Economy Minister and Unión por la Patria (UxP) presidential candidate Sergio Massa says that 2024 will be a better year in terms of foreign currency. In addition to the end of the drought in the agricultural sector, the energy sector, which for the last decade has operated at a deficit in Argentina, is also expected to add dollars.
According to consulting firm Aleph Energy, — associated to Ecolatina —, while the 2022 energy trade balance ended with almost US$4,4 billion in deficit, the balance is expected to end this year in near equilibrium. “Part of this is explained by cheaper international prices and lower fuel demands in the agricultural sector”, the consulting firm says.
The sector is expecting a novelty for 2024: a base scenario with an energy trade surplus of US$3,5 billion, “a result that would improve year by year, reaching US$24,4 billion in 2031 and stabilizing around US$29,2 billion a decade later.”
Estimates made by Aleph Energy engineer Daniel Dreizzen show that liquified natural gas imports will amount to US$1,78 billion in 2023. Last year, they were US$2,25 billion. Diesel imports, which amounted to US$4,65 billion in 2022, will be US$2,4 billion this year. Imports from Bolivia also fell, from US$1,7 billion to US$945 million.

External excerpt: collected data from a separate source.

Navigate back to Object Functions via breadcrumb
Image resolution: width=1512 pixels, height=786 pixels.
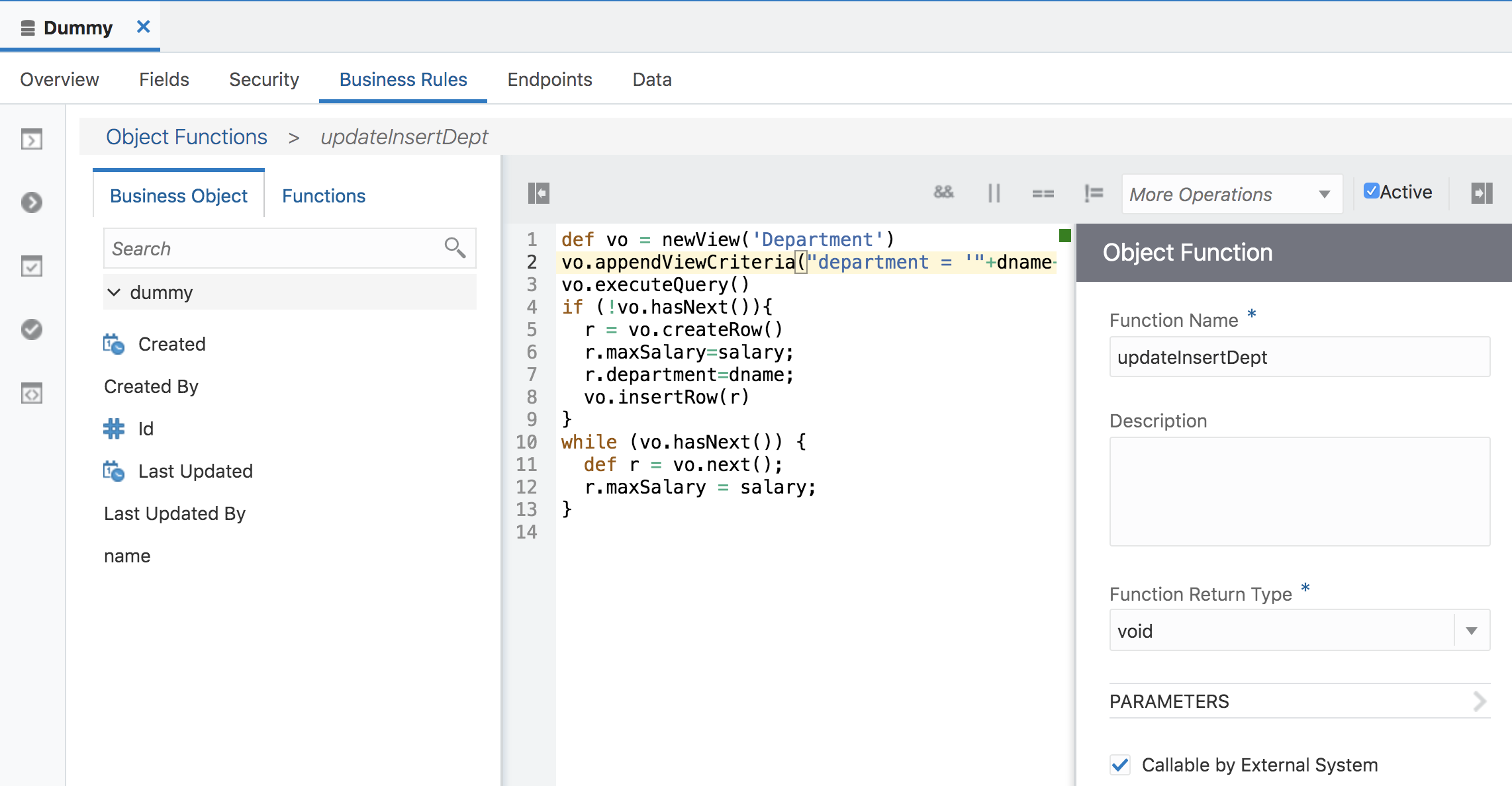point(187,136)
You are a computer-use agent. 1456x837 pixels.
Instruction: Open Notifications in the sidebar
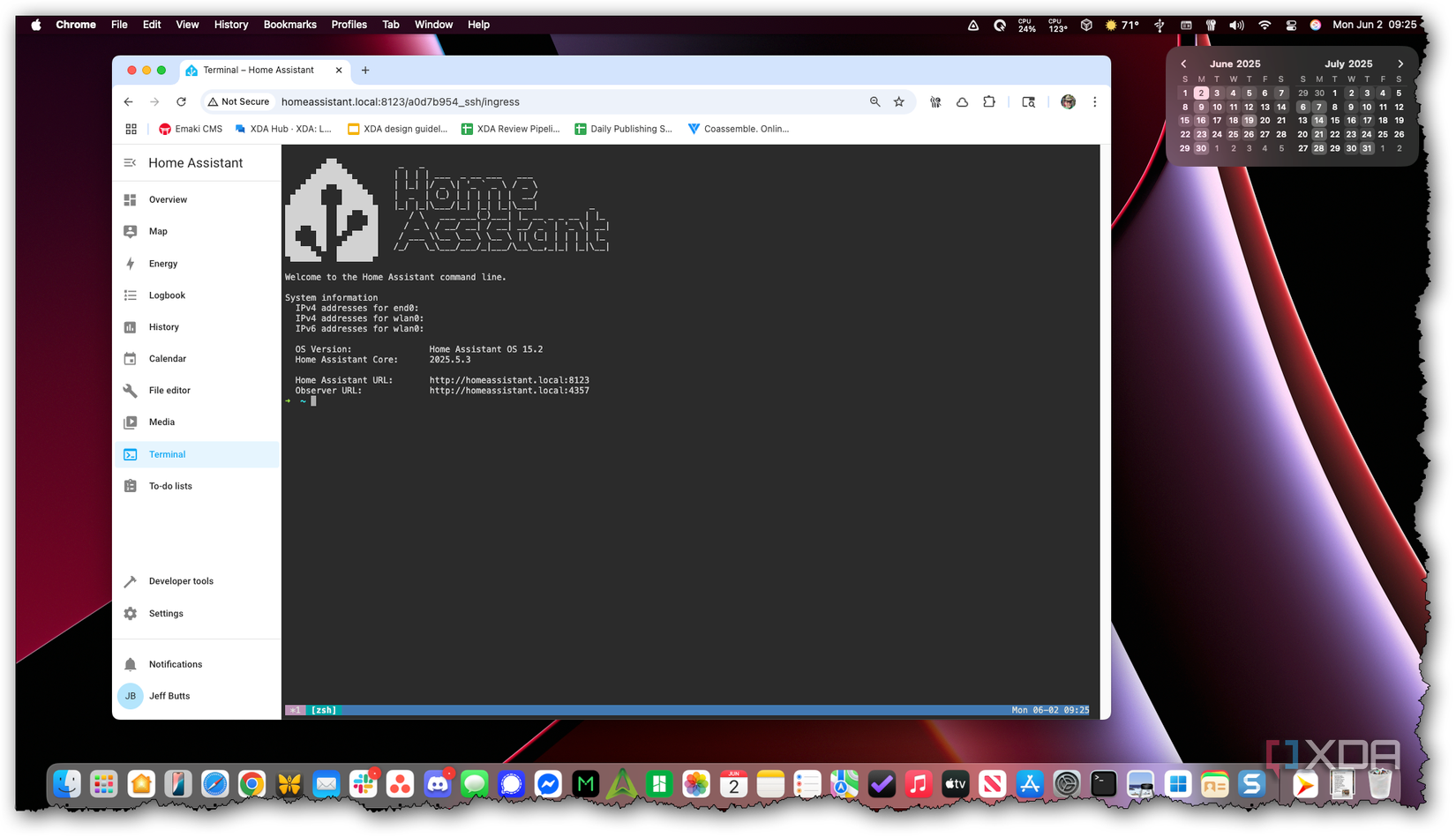click(175, 663)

Improvements for 2024 are mainly due to “larger oil and gas transports, either already completed or in progress.” Oil exports are expected to increase from US$3,4 billion to US$5 billion. Furthermore, Dreizzen clarifies that “each extra molecule Vaca Muerta produces potentially means more dollars, either for exports or foreign currency savings.” Thanks to the Néstor Kirchner gas pipeline, imports of liquified natural gas are expected to drop, from US$1,8 billion this year to US$501 million in 2024.
Factors for take-off
Ecolatina highlights that the fact that the sector will once again become a net contributor of foreign currency will help “alter the country’s growth pattern and support macroeconomic stability.” It will have a direct impact on production and employment, as well as an indirect one on the “possibility of altering payment balances, expanding exports and reducing dependence on agriculture, which means lowering dependance on climate and international prices of agricultural commodities.”

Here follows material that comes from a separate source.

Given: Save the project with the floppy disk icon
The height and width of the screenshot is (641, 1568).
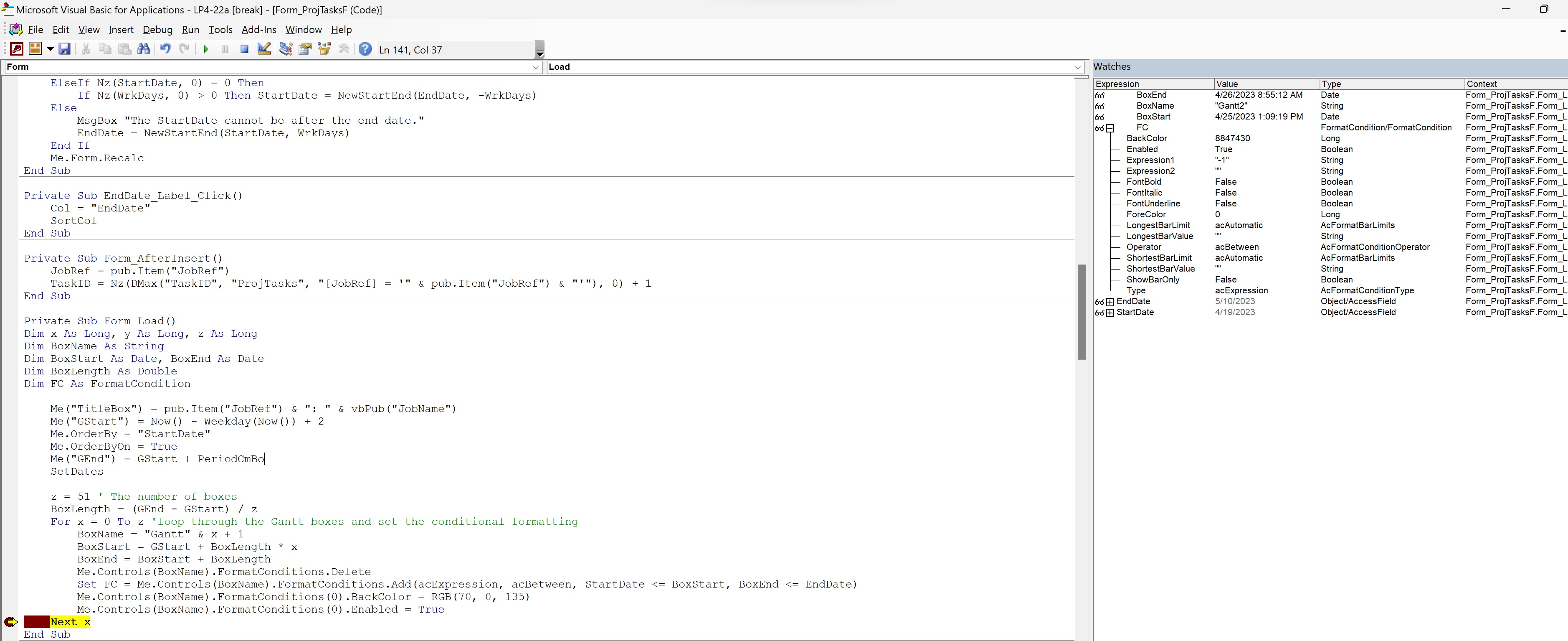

However, the consulting firm also states that there are critical factors that need to be met in order for the sector to reach its full potential.
“In macroeconomic terms, a stabilization of the economy that allows lowering the cost of financing, a normalization of financial operations (remission of profits and dividends, as well as exchange rate unification) and commercial operations (import of drilling/fracking equipment and spare parts), complemented by prices and tariffs that retribute production costs, as well as stable legal and regulatory frameworks that favor long-term planning and investments,” reads the report.

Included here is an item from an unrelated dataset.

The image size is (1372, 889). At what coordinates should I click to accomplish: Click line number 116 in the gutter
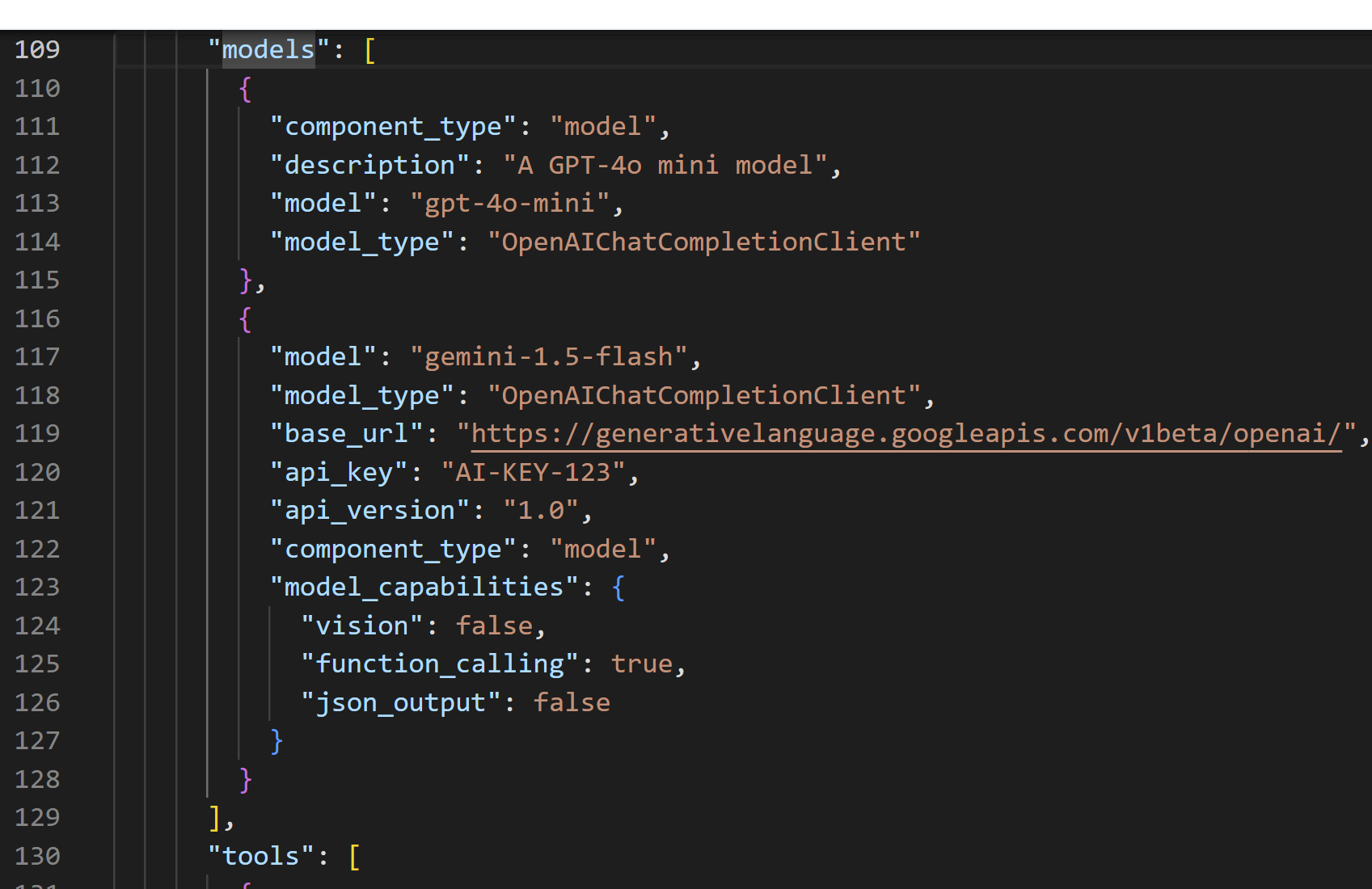click(37, 318)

They also commented on infrastructure. “It will be essential to address the necessary infrastructure works needed to guarantee production transport and potentially export it to other markets. In the short term, completing the second section of the Néstor Kirchner Pipeline and reversing the Northern Gas Pipeline would allow for natural gas to be exported to neighboring countries such as Chile, Brazil, and Bolivia, considering the latter’s production is declining.”
The report, however, issued a warning. “Reaching a good outcome in bilateral negotiations with Bolivia will be important if exports to markets such as Brazil are to be made, at least in the short term, since Bolivian pipelines will have to be used.”